* _THE EXERCISE_: Quote verbatim every line of the data below, starting with the line containing "Screen dimensions: 1568x414" and ending with the line containing "point(400,447)", both included.

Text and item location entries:
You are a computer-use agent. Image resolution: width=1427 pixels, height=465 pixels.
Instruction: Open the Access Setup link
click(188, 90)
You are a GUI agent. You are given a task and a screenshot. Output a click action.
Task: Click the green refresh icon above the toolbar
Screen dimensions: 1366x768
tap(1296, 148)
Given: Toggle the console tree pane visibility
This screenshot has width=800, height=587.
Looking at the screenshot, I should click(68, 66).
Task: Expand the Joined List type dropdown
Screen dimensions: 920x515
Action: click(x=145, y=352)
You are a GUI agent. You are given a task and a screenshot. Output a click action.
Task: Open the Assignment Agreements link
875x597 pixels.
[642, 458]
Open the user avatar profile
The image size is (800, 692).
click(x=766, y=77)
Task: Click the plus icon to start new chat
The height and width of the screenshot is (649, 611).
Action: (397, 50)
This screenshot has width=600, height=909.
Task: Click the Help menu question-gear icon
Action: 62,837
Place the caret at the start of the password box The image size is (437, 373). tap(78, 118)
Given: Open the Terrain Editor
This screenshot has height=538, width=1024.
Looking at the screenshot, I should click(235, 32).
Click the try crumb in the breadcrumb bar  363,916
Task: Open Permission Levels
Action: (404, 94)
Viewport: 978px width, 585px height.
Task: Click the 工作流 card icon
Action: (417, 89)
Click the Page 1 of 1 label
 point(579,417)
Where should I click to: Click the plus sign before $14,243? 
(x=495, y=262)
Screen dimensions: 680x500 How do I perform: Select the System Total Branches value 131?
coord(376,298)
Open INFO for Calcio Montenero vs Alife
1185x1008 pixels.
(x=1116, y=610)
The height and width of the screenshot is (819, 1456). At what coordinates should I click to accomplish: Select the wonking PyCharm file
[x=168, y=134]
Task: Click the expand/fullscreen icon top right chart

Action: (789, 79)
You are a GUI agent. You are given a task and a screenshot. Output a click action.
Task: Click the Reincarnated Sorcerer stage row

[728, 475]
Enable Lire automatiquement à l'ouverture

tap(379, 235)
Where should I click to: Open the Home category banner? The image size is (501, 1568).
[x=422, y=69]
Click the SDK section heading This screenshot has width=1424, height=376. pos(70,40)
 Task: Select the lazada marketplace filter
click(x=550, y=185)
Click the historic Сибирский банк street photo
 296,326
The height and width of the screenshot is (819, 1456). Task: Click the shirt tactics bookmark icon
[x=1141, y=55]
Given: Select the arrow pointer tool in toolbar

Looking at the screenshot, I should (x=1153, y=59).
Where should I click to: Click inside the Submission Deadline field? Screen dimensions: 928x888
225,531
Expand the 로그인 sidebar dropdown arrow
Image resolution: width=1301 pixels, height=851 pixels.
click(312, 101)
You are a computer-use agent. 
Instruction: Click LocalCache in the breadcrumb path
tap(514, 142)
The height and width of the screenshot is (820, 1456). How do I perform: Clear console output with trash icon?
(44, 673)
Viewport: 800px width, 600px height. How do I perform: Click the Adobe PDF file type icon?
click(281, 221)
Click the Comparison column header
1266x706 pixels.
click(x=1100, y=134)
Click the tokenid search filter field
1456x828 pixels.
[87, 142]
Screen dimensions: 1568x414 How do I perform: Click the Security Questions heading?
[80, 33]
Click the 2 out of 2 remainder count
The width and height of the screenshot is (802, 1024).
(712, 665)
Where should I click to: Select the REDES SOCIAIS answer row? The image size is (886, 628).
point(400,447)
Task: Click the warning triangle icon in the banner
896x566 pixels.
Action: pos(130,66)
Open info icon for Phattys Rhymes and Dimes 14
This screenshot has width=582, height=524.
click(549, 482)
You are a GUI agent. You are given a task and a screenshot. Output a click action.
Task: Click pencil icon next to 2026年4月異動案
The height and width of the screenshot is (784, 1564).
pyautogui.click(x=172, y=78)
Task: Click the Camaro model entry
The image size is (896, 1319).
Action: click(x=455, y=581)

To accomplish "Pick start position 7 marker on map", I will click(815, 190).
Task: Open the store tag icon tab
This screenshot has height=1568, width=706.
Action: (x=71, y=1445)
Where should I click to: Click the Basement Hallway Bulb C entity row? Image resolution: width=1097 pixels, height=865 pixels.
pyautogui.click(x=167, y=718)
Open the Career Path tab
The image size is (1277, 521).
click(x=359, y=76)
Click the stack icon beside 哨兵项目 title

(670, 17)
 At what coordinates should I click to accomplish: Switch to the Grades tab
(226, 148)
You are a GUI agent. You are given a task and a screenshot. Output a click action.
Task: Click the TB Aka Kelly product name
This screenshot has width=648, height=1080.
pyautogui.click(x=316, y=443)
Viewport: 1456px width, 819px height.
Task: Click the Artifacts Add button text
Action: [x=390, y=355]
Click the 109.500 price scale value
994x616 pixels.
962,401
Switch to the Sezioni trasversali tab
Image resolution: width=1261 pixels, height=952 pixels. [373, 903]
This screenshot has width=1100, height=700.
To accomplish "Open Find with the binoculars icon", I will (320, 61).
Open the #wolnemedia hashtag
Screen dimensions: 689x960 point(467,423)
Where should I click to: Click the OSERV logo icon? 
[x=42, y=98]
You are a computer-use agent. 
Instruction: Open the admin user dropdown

* _SOLVED PROBLEM_:
Screen dimensions: 1568x414 How do I perform: Click the Security Questions heading?
[80, 33]
Click the 2 out of 2 remainder count
The width and height of the screenshot is (802, 1024).
(712, 665)
Where should I click to: Select the REDES SOCIAIS answer row? The image size is (886, 628).
point(400,447)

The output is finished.